Deux objectifs principaux furent d’emblée posés dès 2012. Transmettre aux jeunes générations par l’apprentissage du dessin et celui des scénarios, développer un réseau international.
Comment mesurer le succès de l’entreprise ?
D’une poignée de dessinateurs au début des années 2 000, le cap des cinquante a été largement dépassé depuis. Depuis la Guinée, le réseau s’est élargi au Sénégal qui envisage une troisième édition de son propre Festival, à la Côte d’Ivoire, au Bénin, à l’Afrique du Sud, au Cameroun, sans oublier les liens forts mis en place avec le Festival de la BD d’Angoulême en France ou l’association Cartooning for Peace de l’ami Jean Plantu.
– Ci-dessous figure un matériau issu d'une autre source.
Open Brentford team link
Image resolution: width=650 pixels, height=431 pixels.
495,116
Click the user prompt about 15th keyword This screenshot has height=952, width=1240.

Peut-on mesurer également ce qu’il faut de constance, de volonté pour arriver à un tel résultat ? A travers cet engagement, la Guinée confirme que sous les formes les plus diverses, la littérature demeure l’élément le plus créatif et actif dans le domaine culturel.
Bulle d’encre, bulle d’espoir, bulle de liberté…
Ne peuvent y être sensibles que les êtres qui n’ont jamais perdu leur âme d’enfant, qui ont toujours ce regard émerveillé tourné vers cette bulle de savon qui s’envole vers le ciel. Ils en connaissent la fragilité et la poésie.
Au pays où l’humour est roi, où l’art suprême est d’abord de se moquer de soi-même, où l’humilité consiste d’avoir le courage de ses faiblesses, Bulle d’Encre symbolise cet espace où le poète Eluard peut toujours inscrire : ‘’J’écris ton nom Liberté !’’
Fragile mais indispensable espace !
Une Bulle d’Encre, rebelle aux injonctions nous amène vers une autre dimension : celle de retrouver l’instinct de l’émerveillement, aux confins de la beauté du Monde.